EXERCISE BRIEF. Please copy exactly the lines that begin with the one containing "Task: Open the 수정... button" and end with the last line of the entries.

== Segment start ==

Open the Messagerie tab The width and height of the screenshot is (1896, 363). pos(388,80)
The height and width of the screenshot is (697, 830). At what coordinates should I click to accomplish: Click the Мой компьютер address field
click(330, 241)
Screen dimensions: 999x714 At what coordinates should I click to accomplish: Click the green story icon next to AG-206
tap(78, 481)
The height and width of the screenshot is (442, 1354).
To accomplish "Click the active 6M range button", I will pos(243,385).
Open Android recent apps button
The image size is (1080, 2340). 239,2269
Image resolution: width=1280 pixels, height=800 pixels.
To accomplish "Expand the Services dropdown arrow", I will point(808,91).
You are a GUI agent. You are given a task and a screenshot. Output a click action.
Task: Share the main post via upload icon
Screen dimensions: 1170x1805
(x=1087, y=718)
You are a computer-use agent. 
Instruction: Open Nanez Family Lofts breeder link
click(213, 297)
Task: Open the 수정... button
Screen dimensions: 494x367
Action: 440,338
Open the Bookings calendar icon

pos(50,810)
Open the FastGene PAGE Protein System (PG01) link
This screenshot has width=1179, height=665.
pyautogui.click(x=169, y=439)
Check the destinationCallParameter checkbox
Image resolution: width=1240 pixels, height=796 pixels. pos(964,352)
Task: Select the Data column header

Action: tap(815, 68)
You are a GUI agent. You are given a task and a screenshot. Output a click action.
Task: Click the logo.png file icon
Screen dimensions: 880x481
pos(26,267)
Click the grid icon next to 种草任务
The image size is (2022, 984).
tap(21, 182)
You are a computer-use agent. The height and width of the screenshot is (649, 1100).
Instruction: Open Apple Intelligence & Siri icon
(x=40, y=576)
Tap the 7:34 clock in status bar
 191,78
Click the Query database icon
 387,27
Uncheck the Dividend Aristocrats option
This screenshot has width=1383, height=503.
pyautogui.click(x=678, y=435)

== Segment end ==

TASK ANSWER.
Task: Open the 수정... button
Screen dimensions: 494x367
Action: 440,338
Open the Bookings calendar icon

pos(50,810)
Open the FastGene PAGE Protein System (PG01) link
This screenshot has width=1179, height=665.
pyautogui.click(x=169, y=439)
Check the destinationCallParameter checkbox
Image resolution: width=1240 pixels, height=796 pixels. pos(964,352)
Task: Select the Data column header

Action: tap(815, 68)
You are a GUI agent. You are given a task and a screenshot. Output a click action.
Task: Click the logo.png file icon
Screen dimensions: 880x481
pos(26,267)
Click the grid icon next to 种草任务
The image size is (2022, 984).
tap(21, 182)
You are a computer-use agent. The height and width of the screenshot is (649, 1100).
Instruction: Open Apple Intelligence & Siri icon
(x=40, y=576)
Tap the 7:34 clock in status bar
 191,78
Click the Query database icon
 387,27
Uncheck the Dividend Aristocrats option
This screenshot has width=1383, height=503.
pyautogui.click(x=678, y=435)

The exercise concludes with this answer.